Después vi a una mujer antes de él y su apariencia era la misma, lucía desarreglada, su camiseta de tirantes varias tallas más grande dejaba ver su ropa interior, llevaba una falda de mezclilla que hacía “brotar” su abdomen y unas chanclas en sus pies sucios de lodo.
Junto a ella había una niña de unos tres años, tenía un chonguito castaño, era aperlada y de ojitos cafés, muy simpática, pero al igual que los adultos, se veía muy descuidada.
Conforme pasó el tiempo me di cuenta de que eran familia, pues el hombre reprendió a la mujer cuando la niña se sentó en el tapete de la entrada.
La pequeña se distanció un poco y con total inocencia se levantó el vestido verde de tul mientras se movía de un lado a otro y bailaba, lo que provocó que su cuerpecito sin ropa interior quedara al descubierto.

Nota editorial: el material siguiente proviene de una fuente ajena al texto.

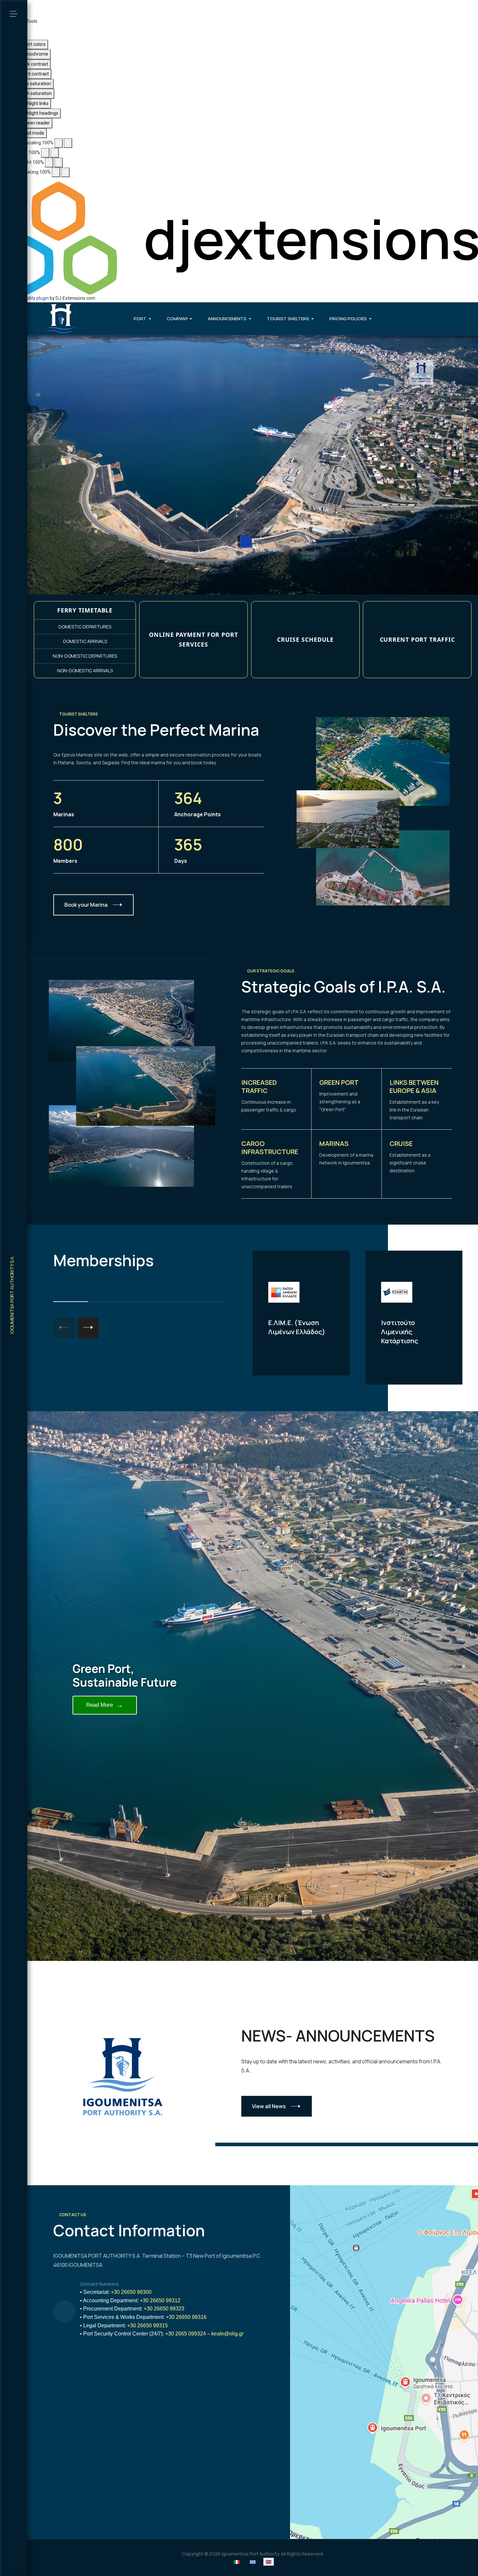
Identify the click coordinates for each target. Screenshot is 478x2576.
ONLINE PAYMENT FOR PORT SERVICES (193, 640)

“¡Ey! Hazte para acá y bájate ahí!”, le dijo el hombre mientras le dio un manazo; la mujer permaneció pasiva, inexpresiva, pareció no importarle.
Siempre he pensado que la pobreza y la limpieza no son sinónimos, no van de la mano y la responsabilidad como padres tampoco.
Si siendo adultos optamos por no asearnos, usar ropa inadecuada o prescindir de ella es nuestra elección, pero los pequeños dependen de nosotros y es nuestro deber y obligación velar por su bienestar y su seguridad.
Si nuestros descuidos los hacen vulnerables quizás deberíamos replantearnos si el papel de papás no nos está quedando grande.